==== DATASET CONTENT ====

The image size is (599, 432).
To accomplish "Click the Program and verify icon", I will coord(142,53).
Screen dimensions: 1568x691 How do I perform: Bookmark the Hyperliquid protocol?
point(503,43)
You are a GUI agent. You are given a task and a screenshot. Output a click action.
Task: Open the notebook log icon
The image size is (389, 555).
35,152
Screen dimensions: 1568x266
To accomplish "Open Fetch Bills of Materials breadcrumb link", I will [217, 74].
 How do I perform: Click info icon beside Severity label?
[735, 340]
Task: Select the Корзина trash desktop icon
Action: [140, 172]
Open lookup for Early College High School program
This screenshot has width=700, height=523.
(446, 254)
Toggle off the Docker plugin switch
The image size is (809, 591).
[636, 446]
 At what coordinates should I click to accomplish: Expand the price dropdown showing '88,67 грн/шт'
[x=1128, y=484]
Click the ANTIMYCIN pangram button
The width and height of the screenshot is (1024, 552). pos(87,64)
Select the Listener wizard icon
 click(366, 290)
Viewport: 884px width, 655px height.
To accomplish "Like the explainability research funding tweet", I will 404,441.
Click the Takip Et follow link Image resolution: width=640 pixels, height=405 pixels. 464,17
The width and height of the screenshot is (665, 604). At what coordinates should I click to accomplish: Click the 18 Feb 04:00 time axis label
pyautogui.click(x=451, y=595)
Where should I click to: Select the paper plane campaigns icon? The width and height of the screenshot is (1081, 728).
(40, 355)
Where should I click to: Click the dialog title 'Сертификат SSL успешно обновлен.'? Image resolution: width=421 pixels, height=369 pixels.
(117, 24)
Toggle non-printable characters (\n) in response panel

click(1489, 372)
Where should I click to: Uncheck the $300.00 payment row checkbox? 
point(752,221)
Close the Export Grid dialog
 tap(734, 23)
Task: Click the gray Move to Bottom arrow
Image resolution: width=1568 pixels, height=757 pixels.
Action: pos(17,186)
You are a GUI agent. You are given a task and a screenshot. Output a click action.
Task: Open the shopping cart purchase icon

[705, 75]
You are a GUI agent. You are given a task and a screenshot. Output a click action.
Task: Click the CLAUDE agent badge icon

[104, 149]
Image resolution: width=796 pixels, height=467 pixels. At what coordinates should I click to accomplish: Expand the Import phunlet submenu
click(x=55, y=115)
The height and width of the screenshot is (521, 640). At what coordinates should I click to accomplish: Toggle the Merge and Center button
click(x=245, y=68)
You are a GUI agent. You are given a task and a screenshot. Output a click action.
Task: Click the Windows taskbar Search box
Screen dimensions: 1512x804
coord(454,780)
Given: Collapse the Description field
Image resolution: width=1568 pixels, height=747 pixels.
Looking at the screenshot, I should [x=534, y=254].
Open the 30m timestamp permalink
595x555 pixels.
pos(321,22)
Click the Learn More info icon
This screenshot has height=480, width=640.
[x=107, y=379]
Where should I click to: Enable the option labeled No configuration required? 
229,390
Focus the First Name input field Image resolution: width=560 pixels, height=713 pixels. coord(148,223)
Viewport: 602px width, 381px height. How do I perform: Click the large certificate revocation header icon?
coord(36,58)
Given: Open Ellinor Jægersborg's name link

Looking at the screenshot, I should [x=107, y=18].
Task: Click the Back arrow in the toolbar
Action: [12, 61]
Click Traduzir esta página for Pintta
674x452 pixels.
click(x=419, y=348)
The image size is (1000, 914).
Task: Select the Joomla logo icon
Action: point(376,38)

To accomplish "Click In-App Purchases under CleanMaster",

====

Find where "Image resolution: width=1568 pixels, height=747" occurs in the data, and please write out that line through the last line exactly, with nothing else.

Image resolution: width=1568 pixels, height=747 pixels.
Looking at the screenshot, I should [x=534, y=254].
Open the 30m timestamp permalink
595x555 pixels.
pos(321,22)
Click the Learn More info icon
This screenshot has height=480, width=640.
[x=107, y=379]
Where should I click to: Enable the option labeled No configuration required? 
229,390
Focus the First Name input field Image resolution: width=560 pixels, height=713 pixels. coord(148,223)
Viewport: 602px width, 381px height. How do I perform: Click the large certificate revocation header icon?
coord(36,58)
Given: Open Ellinor Jægersborg's name link

Looking at the screenshot, I should [x=107, y=18].
Task: Click the Back arrow in the toolbar
Action: [12, 61]
Click Traduzir esta página for Pintta
674x452 pixels.
click(x=419, y=348)
The image size is (1000, 914).
Task: Select the Joomla logo icon
Action: point(376,38)

To accomplish "Click In-App Purchases under CleanMaster",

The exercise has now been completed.